I still get Lost in Miami

My daugter knows that part of my job is describing what’s going on in Venezuela, but I don’t know how to tell her a story which doesn’t have a happy ending yet.

Miami doesn’t look like Caracas. That may seem obvious, but I had a hard time understanding it. Or, let’s say, absorbing it fully. With little effort I’ve found corners of Caracas in almost every city I’ve been to. Sao Paolo, New York, Chicago, and Torino, and Buenos Aires, and Washington. And when there’s no trace of Caracas, some other place of Venezuela fills the void. I saw the plains of Guárico in Iceland’s Seljaland and Puerto La Cruz in Cabo. I’ve been told many of these comparisons are a bit of an exaggeration, not to say self-involved bullshit, but I can’t help it.

I see Caracas everywhere.
+ + +
*What needs to be done*.
In the essay about Miami and Caracas, what keeps the writer from knowing how to talk to their daughter about Venezuela? Answer in one to three sentences. The listing that comes next is separate material with no connection to the essay.

*Given data*.
+ + +
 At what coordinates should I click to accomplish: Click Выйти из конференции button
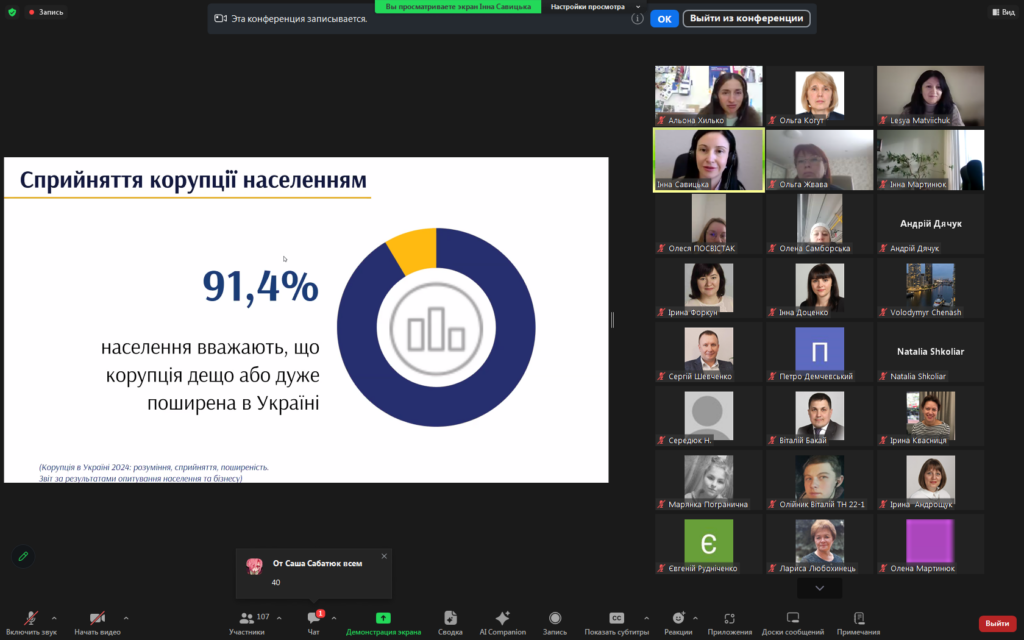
+ + +
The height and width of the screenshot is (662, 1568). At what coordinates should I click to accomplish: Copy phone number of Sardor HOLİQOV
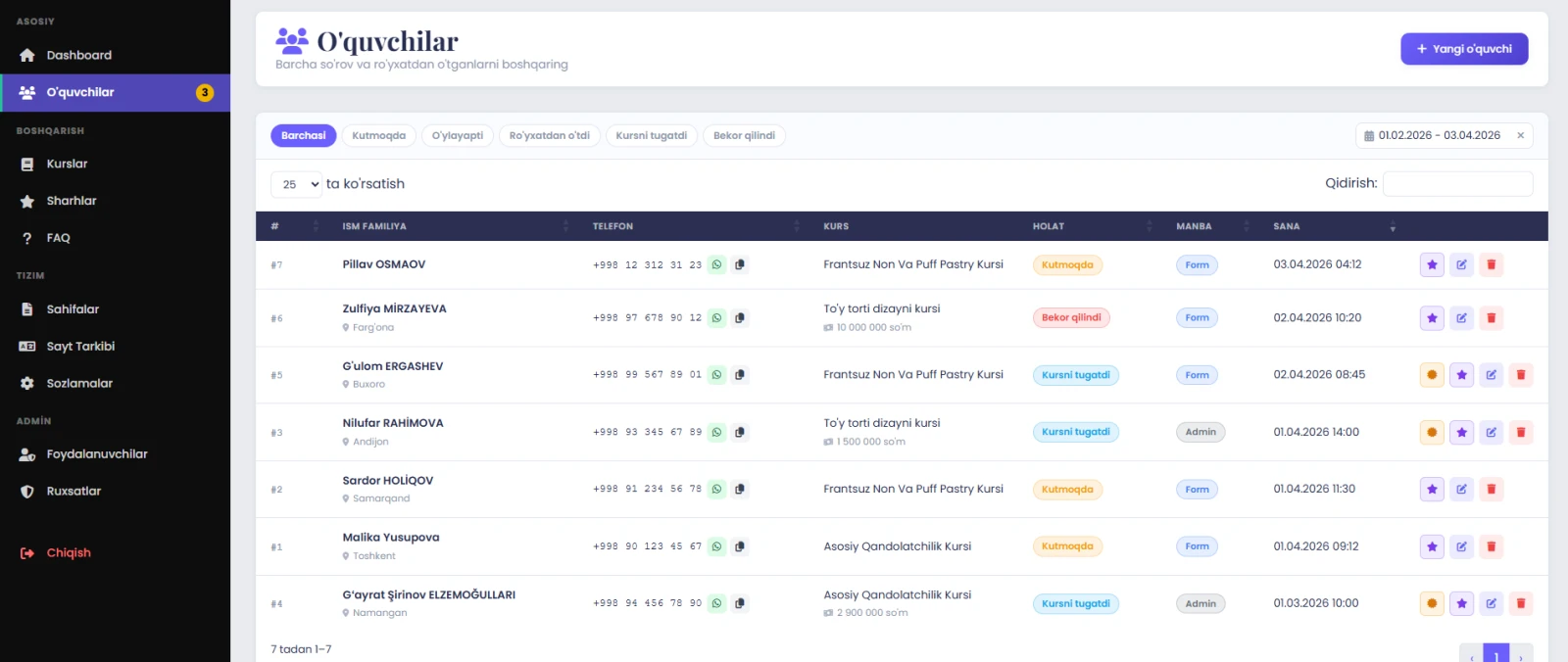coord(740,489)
+ + +
*Solution for this problem*.
Describing what's going on in Venezuela is part of the writer's job, but the story there doesn't have a happy ending yet. The writer doesn't know how to tell the daughter a story like that.